Mid-Autumn Festival gambling game
JavaScript (ES6), 88 bytes
a=>a.map(o=n=>[x=o[n]=-~o[n],6,,,21,9,8^o[1]][a=x<a?a:x])[5]|[,1,4,5,o[1]&2|8,2,4][o[4]]
Try it online! or Test all possible rolls!
Outputs an integer according to the following mapping:
Rank | Output Rank | Output
------+-------- ------+--------
0 | 31 7 | 7
1 | 12 8 | 5
2 | 14 9 | 21
3 | 8 10 | 4
4 | 11 11 | 1
5 | 9 12 | 0
6 | 29
How?
Method
The output is computed by performing a bitwise OR between:
- a bitmask based on \$F\$: the number of 4's
- a bitmask based on \$M\$: the maximum number of occurrences of the same dice
Exceptions:
- When \$F=4\$: we use a special bitmask \$4b\$ when the two other dice are 1's, or a default bitmask \$4a\$ otherwise.
- When \$M=6\$: we use a special bitmask \$6b\$ when we have a six-of-a-kind of 1's, or a default bitmask \$6a\$ otherwise.
Table
Valid combinations of \$F\$ and \$M\$ are highlighted in bold and blue in the following table.
$$\begin{array}{c|c|cccccccc} &F&0&1&2&3&4a&4b&5&6\\ \hline M&\text{OR}&0&1&4&5&8&10&2&4\\ \hline 1&6&\color{grey}{6}&\color{blue}{\textbf{7}}&\color{grey}{6}&\color{grey}{7}&\color{grey}{14}&\color{grey}{14}&\color{grey}{6}&\color{grey}{6}\\ 2&0&\color{blue}{\textbf{0}}&\color{blue}{\textbf{1}}&\color{blue}{\textbf{4}}&\color{grey}{5}&\color{grey}{8}&\color{grey}{10}&\color{grey}{2}&\color{grey}{4}\\ 3&0&\color{blue}{\textbf{0}}&\color{blue}{\textbf{1}}&\color{blue}{\textbf{4}}&\color{blue}{\textbf{5}}&\color{grey}{8}&\color{grey}{10}&\color{grey}{2}&\color{grey}{4}\\ 4&21&\color{blue}{\textbf{21}}&\color{blue}{\textbf{21}}&\color{blue}{\textbf{21}}&\color{grey}{21}&\color{blue}{\textbf{29}}&\color{blue}{\textbf{31}}&\color{grey}{23}&\color{grey}{21}\\ 5&9&\color{blue}{\textbf{9}}&\color{blue}{\textbf{9}}&\color{grey}{13}&\color{grey}{13}&\color{grey}{9}&\color{grey}{11}&\color{blue}{\textbf{11}}&\color{grey}{13}\\ 6a&8&\color{blue}{\textbf{8}}&\color{grey}{9}&\color{grey}{12}&\color{grey}{13}&\color{grey}{8}&\color{grey}{10}&\color{grey}{10}&\color{blue}{\textbf{12}}\\ 6b&14&\color{blue}{\textbf{14}}&\color{grey}{15}&\color{grey}{14}&\color{grey}{15}&\color{grey}{14}&\color{grey}{14}&\color{grey}{14}&\color{grey}{14}\\ \end{array}$$
All other combinations (in gray) can't possibly happen.
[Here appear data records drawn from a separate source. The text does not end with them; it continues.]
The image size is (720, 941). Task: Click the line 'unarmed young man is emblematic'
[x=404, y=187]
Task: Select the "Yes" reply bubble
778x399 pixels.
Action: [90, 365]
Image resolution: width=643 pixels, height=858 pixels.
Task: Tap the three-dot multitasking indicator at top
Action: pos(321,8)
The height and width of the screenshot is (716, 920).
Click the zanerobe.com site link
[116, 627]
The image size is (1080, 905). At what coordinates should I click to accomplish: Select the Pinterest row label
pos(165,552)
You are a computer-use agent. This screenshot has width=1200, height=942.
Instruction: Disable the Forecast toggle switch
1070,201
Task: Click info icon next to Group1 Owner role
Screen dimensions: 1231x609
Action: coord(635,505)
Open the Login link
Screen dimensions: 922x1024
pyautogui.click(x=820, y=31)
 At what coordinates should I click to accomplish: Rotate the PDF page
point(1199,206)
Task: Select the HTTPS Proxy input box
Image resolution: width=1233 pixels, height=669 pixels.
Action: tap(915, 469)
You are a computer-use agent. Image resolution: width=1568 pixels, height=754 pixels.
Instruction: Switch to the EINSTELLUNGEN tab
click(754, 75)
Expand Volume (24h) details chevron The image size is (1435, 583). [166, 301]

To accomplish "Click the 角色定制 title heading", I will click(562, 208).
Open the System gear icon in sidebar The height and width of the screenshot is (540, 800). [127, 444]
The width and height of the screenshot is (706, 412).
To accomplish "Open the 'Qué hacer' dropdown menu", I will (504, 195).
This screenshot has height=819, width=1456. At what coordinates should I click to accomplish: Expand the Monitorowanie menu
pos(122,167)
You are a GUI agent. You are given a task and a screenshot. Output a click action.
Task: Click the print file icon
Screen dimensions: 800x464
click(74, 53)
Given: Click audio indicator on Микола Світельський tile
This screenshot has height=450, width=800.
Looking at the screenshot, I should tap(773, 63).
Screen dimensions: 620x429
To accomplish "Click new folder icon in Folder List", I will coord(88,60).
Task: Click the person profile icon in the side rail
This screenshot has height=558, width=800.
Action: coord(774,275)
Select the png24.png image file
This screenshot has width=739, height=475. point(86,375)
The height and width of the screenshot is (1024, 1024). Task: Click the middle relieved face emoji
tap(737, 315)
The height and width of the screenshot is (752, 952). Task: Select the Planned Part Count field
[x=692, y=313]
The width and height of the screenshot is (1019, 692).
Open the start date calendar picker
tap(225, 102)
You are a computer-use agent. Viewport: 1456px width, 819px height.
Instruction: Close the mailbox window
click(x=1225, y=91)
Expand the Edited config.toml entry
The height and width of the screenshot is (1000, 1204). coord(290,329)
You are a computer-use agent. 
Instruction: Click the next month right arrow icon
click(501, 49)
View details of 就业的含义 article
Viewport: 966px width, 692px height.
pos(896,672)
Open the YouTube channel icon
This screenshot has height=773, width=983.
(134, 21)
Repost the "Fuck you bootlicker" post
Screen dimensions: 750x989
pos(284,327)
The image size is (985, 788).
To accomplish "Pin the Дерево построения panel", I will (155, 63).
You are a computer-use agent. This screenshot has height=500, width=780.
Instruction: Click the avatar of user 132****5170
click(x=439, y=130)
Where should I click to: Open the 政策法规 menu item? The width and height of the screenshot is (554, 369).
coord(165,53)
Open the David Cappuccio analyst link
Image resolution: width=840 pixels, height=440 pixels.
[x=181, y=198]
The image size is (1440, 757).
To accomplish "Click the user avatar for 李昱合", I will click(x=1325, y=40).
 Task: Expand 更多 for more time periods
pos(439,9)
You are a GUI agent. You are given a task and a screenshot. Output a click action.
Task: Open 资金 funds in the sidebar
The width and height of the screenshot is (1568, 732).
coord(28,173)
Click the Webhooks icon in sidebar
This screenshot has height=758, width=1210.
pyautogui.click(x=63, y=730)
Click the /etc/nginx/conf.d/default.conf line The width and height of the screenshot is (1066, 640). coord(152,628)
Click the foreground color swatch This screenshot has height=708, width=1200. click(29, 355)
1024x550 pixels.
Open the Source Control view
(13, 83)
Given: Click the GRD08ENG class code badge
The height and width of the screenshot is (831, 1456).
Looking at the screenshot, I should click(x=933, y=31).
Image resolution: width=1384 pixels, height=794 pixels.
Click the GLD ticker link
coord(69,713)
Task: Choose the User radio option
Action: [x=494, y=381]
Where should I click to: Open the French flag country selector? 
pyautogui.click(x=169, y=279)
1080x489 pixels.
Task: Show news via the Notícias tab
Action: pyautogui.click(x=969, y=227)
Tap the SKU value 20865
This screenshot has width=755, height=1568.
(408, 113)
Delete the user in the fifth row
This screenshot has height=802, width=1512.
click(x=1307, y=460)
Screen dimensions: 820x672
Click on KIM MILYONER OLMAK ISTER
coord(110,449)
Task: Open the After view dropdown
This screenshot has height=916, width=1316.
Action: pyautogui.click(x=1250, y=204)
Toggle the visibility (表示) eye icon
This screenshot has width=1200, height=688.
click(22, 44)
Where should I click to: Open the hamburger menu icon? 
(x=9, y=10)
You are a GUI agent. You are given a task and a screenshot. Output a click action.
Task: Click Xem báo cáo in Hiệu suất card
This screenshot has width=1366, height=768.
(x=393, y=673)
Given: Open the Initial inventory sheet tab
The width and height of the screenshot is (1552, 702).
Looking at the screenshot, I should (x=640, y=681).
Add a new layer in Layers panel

For instance, if we have three 4's, we must have \$M\ge3\$. But because there are only 3 other remaining dice in such a roll, we also have \$M\le3\$. So, there's only one possible value of \$M\$ for \$F=3\$.
Example
If we have a straight, each dice appears exactly once. So we have \$M=1\$ and \$F=1\$. Using the bitmasks described in the above table, this leads to:
$$6 \text{ OR } 1 = 7$$
There is another \$7\$ in the table, but it's invalid. Therefore, a straight is uniquely identified by \$7\$.
Commented
a => // a[] = input array, reused as an integer to keep track of the
a.map( // maximum number of occurrences of the same dice (M)
o = // o = object used to count the number of occurrences of each dice
n => // for each dice n in a[]:
[ // this is the lookup array for M-bitmasks:
x = // x = o[n] = number of occurrences of the current dice
o[n] = -~o[n], // increment o[n] (we can't have M = 0, so this slot is not used)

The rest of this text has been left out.